Prompt: Reproduce every entry below verbatim, line for line, with no changes.

-----

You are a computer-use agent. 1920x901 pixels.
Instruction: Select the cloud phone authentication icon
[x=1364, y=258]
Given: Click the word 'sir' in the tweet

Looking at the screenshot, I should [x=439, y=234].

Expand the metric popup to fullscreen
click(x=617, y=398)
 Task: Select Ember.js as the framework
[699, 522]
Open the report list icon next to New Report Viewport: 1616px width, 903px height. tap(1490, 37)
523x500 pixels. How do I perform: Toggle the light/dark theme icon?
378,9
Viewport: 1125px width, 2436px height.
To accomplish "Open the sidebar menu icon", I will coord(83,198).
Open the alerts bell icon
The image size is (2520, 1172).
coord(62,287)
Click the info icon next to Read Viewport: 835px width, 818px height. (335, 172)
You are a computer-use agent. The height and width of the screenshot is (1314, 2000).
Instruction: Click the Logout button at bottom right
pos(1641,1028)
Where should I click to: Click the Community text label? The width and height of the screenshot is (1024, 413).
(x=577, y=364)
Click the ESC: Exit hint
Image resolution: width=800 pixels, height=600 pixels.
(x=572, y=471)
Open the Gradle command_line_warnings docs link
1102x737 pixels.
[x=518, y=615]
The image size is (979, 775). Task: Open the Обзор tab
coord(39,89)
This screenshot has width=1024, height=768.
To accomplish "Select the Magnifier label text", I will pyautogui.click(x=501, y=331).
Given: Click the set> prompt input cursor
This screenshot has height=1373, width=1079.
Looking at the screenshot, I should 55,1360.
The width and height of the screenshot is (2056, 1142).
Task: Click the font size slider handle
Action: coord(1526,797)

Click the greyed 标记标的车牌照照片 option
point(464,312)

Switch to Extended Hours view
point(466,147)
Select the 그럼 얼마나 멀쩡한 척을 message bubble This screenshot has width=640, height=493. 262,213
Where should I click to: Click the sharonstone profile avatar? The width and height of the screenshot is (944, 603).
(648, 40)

-----

Answer for this exercise:
You are a computer-use agent. 1920x901 pixels.
Instruction: Select the cloud phone authentication icon
[x=1364, y=258]
Given: Click the word 'sir' in the tweet

Looking at the screenshot, I should [x=439, y=234].

Expand the metric popup to fullscreen
click(x=617, y=398)
 Task: Select Ember.js as the framework
[699, 522]
Open the report list icon next to New Report Viewport: 1616px width, 903px height. tap(1490, 37)
523x500 pixels. How do I perform: Toggle the light/dark theme icon?
378,9
Viewport: 1125px width, 2436px height.
To accomplish "Open the sidebar menu icon", I will coord(83,198).
Open the alerts bell icon
The image size is (2520, 1172).
coord(62,287)
Click the info icon next to Read Viewport: 835px width, 818px height. (335, 172)
You are a computer-use agent. The height and width of the screenshot is (1314, 2000).
Instruction: Click the Logout button at bottom right
pos(1641,1028)
Where should I click to: Click the Community text label? The width and height of the screenshot is (1024, 413).
(x=577, y=364)
Click the ESC: Exit hint
Image resolution: width=800 pixels, height=600 pixels.
(x=572, y=471)
Open the Gradle command_line_warnings docs link
1102x737 pixels.
[x=518, y=615]
The image size is (979, 775). Task: Open the Обзор tab
coord(39,89)
This screenshot has width=1024, height=768.
To accomplish "Select the Magnifier label text", I will pyautogui.click(x=501, y=331).
Given: Click the set> prompt input cursor
This screenshot has height=1373, width=1079.
Looking at the screenshot, I should 55,1360.
The width and height of the screenshot is (2056, 1142).
Task: Click the font size slider handle
Action: coord(1526,797)

Click the greyed 标记标的车牌照照片 option
point(464,312)

Switch to Extended Hours view
point(466,147)
Select the 그럼 얼마나 멀쩡한 척을 message bubble This screenshot has width=640, height=493. 262,213
Where should I click to: Click the sharonstone profile avatar? The width and height of the screenshot is (944, 603).
(648, 40)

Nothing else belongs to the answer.